Bullet Graph specification from Stephen Few’s Bullet Graph Design Spec
An Example
Perhaps the easiest way to explain bullet graphs is with an example. Lets say that you and your team want to keep an eye on your year to date (YTD) revenue.
Simply putting that value on a dashboard is helpful, but the standalone value offers no information about whether it is considered good or not.
If you chose a bullet graph to plot the revenue, you can define and plot the value against a set of quantitative ranges.
In the figure above for example, a bad range is set for $0 to $20, good is from $20 to $90, and great is between $90 and $200. The ranges are indicated by different shades of grey in the backround.

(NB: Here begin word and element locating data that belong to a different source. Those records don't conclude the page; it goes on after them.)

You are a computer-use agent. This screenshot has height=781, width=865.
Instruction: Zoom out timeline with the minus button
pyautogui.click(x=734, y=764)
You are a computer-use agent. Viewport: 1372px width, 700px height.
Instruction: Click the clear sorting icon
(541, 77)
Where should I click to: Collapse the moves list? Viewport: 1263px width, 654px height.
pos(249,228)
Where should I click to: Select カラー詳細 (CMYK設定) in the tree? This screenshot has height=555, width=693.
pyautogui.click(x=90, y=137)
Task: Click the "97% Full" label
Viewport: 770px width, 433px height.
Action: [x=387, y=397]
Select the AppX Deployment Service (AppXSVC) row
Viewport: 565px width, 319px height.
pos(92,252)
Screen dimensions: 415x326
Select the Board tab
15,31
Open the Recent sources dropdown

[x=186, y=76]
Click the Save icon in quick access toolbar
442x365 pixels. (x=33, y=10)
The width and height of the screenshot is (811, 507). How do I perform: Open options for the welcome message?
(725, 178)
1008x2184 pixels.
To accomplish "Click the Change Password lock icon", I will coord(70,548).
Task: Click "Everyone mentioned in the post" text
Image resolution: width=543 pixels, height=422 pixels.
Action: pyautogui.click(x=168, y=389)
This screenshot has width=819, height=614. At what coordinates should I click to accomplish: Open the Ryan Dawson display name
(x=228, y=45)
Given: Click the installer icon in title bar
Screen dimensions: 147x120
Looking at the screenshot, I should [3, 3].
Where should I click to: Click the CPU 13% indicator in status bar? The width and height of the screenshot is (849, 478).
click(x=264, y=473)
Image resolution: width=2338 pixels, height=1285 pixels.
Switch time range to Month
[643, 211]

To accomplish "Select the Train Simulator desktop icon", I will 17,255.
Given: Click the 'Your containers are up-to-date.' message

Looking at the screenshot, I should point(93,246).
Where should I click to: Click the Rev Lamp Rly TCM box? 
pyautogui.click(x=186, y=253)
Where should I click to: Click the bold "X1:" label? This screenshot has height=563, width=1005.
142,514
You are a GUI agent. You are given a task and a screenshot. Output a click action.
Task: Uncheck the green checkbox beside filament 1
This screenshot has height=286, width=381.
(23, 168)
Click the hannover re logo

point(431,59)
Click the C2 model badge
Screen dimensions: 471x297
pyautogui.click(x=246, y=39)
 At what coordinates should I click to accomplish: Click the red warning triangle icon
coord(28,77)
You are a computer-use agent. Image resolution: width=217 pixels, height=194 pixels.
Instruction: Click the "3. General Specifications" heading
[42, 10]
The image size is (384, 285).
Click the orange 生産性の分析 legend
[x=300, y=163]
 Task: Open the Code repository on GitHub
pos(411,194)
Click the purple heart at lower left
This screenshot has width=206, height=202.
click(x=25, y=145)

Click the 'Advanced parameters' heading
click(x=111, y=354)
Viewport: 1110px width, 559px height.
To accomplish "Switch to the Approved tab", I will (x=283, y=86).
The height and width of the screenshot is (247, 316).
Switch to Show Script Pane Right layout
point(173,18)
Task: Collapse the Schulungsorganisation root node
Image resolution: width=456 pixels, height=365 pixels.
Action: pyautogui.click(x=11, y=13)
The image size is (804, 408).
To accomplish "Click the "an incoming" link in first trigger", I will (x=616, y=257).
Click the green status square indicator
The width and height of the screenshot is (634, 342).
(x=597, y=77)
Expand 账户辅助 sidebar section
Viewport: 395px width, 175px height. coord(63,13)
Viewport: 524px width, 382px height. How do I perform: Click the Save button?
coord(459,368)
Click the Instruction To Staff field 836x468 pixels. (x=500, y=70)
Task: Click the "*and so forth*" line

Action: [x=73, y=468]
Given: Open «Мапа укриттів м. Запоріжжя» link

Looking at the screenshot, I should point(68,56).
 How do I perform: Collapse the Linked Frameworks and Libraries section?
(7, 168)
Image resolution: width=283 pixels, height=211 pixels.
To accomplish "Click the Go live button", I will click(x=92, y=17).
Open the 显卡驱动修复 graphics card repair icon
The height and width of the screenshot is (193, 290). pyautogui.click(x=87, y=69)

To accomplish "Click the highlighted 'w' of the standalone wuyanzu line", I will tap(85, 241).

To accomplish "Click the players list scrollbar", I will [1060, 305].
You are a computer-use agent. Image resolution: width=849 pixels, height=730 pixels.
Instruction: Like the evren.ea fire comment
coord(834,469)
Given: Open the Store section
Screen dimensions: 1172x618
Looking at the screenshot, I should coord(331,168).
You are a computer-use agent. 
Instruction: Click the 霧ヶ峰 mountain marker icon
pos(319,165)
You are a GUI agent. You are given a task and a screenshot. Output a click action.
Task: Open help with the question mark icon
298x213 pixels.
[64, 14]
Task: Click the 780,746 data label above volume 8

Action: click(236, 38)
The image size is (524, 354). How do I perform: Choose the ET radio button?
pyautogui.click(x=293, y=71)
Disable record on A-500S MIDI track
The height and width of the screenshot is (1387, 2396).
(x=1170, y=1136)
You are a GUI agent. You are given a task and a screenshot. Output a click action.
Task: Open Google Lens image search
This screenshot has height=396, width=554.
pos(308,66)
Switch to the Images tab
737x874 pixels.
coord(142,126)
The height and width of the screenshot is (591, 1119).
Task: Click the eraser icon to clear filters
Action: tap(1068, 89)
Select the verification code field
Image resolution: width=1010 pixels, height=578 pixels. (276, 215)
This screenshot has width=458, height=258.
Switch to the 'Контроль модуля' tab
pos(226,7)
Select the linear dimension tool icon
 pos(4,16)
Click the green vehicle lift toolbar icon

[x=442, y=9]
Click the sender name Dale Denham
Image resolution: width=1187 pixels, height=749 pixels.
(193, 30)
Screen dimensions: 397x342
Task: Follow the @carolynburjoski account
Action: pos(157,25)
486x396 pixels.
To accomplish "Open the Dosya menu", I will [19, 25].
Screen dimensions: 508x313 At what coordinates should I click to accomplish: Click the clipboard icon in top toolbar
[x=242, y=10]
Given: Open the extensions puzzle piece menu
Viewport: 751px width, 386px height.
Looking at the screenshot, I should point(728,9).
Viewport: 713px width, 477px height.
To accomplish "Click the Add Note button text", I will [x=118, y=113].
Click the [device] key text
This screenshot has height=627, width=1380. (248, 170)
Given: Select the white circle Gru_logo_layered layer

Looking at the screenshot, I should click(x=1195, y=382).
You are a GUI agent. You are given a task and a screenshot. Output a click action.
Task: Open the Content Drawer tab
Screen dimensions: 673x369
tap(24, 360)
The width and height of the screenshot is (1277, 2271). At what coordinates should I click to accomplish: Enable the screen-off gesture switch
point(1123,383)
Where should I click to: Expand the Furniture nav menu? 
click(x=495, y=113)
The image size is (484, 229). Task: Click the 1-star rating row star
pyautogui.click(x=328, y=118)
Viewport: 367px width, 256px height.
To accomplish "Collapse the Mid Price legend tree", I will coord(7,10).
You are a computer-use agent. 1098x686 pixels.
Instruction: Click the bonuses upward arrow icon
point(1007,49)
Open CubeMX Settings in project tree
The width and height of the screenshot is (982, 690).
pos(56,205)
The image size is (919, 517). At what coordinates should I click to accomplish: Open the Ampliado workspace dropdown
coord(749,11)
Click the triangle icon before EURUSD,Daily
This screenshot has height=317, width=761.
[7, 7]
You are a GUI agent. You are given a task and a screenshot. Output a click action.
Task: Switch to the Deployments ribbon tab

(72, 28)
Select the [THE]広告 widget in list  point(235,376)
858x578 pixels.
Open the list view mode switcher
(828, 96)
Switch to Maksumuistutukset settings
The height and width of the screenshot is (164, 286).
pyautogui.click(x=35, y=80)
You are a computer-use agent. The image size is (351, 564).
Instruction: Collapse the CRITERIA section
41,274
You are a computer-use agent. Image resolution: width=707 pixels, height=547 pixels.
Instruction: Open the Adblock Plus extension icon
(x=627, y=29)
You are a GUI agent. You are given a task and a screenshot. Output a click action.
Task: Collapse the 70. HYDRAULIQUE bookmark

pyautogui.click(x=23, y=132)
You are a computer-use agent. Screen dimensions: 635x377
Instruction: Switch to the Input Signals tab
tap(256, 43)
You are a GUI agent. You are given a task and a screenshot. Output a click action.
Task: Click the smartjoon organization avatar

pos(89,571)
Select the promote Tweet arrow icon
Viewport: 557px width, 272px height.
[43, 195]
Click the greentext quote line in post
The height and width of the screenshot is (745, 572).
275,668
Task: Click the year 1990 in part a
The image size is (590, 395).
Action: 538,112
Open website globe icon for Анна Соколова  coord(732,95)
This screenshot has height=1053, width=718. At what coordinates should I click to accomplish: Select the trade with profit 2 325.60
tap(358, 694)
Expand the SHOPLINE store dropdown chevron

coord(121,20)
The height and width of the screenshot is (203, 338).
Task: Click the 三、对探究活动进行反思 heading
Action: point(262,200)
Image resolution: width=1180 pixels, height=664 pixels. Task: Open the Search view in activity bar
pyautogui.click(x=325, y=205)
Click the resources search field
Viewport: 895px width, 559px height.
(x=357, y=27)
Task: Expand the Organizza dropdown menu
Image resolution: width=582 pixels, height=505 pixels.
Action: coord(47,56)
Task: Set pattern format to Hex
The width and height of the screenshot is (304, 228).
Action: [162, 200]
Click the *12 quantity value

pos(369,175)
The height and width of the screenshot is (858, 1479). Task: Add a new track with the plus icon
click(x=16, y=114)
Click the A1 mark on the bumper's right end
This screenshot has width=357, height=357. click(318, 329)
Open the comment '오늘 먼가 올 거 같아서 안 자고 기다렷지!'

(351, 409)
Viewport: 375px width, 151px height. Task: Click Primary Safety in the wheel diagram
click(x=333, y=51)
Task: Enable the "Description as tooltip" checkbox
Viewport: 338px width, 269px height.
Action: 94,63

Now those viewing the chart will instantly know that the revenue displayed above is in the range considered great by the expectations set.
Creating
Bullet graphs are made with the same querying and chart building interface as the other charts. On the chart creator you’ll now notice an additonal chart type option for bullets.
Like Single Value charts, Bullet graphs require just a single measure to be returned from your data query. If you feed the chart with more than a single value you will be notified of the error.
Three quantitative ranges are allowed to be plotted and are manually configured in the Chart Settings. The fields to adjust are Minimum, Level 1, Level 2 and Maximum.